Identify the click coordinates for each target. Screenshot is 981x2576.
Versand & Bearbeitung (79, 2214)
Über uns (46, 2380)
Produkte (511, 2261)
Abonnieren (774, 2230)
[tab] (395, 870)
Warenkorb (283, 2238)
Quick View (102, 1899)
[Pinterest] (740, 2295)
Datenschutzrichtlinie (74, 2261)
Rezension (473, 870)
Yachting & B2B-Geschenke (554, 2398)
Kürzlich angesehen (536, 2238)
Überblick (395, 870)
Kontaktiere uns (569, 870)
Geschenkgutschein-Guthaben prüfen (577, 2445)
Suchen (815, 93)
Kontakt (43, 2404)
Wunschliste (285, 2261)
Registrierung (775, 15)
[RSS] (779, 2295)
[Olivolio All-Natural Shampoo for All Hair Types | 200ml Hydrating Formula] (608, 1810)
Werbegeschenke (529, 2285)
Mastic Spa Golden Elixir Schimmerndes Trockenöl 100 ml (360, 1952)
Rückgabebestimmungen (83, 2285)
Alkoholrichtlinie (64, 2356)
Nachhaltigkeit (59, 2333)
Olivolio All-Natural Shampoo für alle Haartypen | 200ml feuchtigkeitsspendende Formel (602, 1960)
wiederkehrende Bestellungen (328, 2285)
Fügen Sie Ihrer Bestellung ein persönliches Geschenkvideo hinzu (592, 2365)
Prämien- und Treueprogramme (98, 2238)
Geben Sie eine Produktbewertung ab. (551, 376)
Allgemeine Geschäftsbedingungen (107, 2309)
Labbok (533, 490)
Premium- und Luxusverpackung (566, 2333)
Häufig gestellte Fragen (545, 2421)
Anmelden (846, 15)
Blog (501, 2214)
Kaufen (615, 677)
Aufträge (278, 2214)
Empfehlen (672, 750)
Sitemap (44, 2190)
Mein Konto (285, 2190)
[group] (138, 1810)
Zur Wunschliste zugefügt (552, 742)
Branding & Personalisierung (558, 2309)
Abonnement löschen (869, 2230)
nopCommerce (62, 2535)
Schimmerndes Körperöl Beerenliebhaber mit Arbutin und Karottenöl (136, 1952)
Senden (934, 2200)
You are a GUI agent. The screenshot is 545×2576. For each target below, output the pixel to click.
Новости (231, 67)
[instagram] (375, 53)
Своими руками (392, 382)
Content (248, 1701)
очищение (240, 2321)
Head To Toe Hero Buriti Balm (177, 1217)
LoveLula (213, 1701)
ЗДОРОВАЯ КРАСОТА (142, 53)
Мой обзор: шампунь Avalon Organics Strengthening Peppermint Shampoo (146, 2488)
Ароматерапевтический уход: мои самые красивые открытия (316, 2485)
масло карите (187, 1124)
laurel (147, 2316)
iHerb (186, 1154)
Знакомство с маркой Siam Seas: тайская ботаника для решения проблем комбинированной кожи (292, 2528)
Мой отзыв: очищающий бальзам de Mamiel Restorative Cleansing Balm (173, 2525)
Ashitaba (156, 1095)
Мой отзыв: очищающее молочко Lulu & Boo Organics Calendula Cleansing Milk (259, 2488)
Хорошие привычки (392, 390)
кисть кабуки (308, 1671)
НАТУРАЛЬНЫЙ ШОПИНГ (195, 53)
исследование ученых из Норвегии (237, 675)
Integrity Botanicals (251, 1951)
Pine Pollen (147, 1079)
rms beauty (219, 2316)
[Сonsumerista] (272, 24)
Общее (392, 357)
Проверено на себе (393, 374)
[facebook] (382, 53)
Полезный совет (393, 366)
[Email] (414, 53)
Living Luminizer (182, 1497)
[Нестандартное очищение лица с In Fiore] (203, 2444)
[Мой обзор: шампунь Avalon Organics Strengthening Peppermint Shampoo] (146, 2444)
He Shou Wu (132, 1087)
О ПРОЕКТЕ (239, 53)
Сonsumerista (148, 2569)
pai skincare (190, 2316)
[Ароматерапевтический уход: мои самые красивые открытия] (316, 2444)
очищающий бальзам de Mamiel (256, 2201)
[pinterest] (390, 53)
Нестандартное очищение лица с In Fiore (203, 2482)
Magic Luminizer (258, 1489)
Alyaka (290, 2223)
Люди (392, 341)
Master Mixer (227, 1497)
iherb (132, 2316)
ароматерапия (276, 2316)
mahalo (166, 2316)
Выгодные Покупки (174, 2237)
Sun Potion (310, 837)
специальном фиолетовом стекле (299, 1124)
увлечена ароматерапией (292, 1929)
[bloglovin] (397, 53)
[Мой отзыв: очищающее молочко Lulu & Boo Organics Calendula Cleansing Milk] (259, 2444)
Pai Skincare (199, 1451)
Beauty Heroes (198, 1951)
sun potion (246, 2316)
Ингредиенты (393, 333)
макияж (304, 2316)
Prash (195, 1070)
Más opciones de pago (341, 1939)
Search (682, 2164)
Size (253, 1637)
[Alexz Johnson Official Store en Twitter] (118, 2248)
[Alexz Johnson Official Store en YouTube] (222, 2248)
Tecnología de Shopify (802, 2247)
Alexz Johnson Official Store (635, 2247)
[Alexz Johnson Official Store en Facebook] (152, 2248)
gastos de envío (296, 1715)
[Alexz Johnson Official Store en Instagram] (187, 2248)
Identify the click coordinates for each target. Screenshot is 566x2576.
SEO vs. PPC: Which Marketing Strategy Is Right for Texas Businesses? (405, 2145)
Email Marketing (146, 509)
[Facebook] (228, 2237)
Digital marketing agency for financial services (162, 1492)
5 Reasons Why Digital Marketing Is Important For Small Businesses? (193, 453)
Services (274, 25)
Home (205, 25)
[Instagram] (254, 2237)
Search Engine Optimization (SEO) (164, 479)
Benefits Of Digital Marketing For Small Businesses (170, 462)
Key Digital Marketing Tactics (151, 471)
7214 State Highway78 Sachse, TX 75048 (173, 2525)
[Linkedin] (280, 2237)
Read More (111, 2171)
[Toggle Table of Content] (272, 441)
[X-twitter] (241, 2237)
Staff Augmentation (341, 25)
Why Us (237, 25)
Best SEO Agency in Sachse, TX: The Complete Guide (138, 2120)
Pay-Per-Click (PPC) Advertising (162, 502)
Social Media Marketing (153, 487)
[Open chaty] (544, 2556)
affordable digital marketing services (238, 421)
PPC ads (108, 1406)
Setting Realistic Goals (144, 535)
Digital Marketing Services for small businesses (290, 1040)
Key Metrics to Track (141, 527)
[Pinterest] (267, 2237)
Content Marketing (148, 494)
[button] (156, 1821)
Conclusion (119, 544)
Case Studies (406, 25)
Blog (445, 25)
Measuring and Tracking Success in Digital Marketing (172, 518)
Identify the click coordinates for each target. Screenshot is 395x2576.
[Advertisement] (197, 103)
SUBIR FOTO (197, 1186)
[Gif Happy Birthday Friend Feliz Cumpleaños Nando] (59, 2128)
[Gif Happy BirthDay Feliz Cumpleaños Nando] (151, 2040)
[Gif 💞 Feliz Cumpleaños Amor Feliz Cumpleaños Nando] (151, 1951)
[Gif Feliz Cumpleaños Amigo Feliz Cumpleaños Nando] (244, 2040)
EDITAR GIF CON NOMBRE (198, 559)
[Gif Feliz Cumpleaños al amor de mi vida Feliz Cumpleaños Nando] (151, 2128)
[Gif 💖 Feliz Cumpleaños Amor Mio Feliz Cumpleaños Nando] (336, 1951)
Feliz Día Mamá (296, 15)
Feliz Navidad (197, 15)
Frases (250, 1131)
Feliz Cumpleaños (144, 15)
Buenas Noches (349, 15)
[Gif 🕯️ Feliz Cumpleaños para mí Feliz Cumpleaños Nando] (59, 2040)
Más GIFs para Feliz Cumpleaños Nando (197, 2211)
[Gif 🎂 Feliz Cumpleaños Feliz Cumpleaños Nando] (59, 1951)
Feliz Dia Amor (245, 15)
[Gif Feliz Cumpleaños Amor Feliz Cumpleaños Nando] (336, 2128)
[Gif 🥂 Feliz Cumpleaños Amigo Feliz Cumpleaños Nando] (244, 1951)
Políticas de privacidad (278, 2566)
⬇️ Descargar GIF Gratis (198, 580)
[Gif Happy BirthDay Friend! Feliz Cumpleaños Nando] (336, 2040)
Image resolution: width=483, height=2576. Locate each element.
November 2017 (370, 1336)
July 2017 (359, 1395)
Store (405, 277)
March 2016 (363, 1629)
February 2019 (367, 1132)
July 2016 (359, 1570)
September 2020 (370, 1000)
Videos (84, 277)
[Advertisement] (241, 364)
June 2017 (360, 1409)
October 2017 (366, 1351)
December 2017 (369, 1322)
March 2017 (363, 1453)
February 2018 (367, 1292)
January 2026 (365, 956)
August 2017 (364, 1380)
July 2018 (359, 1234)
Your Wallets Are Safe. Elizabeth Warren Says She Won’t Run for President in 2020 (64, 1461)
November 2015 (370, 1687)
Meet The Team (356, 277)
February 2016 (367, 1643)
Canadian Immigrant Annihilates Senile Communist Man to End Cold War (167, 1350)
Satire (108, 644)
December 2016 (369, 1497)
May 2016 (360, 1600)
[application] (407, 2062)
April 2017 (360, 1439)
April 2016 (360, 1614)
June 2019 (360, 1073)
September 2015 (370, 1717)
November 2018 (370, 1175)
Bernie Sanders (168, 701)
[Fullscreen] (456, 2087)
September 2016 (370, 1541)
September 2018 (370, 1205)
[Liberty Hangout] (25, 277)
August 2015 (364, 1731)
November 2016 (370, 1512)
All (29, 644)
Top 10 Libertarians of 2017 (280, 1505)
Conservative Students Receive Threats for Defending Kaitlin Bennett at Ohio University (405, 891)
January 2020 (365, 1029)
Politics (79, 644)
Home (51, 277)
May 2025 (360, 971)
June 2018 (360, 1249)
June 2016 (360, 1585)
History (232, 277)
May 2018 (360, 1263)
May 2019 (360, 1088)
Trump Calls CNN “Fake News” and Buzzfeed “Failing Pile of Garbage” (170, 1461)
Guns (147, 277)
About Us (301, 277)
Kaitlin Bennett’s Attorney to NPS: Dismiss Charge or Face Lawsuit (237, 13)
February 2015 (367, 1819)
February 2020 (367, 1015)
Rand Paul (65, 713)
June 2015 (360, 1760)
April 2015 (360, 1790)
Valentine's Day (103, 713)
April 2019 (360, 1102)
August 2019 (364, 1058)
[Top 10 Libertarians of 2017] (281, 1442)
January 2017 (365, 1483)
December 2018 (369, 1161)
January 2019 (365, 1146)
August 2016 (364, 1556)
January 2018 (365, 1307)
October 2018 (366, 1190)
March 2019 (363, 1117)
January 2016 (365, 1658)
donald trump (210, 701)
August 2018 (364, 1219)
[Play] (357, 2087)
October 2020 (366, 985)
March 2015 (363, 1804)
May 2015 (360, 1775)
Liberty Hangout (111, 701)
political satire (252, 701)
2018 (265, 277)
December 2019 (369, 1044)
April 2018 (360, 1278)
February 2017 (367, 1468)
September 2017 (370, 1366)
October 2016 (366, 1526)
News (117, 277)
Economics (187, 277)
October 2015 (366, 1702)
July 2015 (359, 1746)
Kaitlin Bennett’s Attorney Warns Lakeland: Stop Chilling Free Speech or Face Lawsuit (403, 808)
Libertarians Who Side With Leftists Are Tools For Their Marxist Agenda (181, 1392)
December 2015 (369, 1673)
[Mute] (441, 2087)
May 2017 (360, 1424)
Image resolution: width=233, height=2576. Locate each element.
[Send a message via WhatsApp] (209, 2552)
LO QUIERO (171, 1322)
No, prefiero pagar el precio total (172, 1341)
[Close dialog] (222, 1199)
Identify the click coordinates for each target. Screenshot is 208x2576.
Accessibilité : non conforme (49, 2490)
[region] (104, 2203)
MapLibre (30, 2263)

### Problem to work on
Could you copy out every line in the listing where the word "target" appears?

### Written answer
Identify the click coordinates for each target. Screenshot is 981x2576.
You are a GUI agent. The screenshot is 545×2576. For each target below, output the pixel to click.
Identify the click coordinates for each target. Screenshot is 566x2576.
Identify the click coordinates for each target. Screenshot is 395x2576.
Identify the click coordinates for each target. Screenshot is 208x2576.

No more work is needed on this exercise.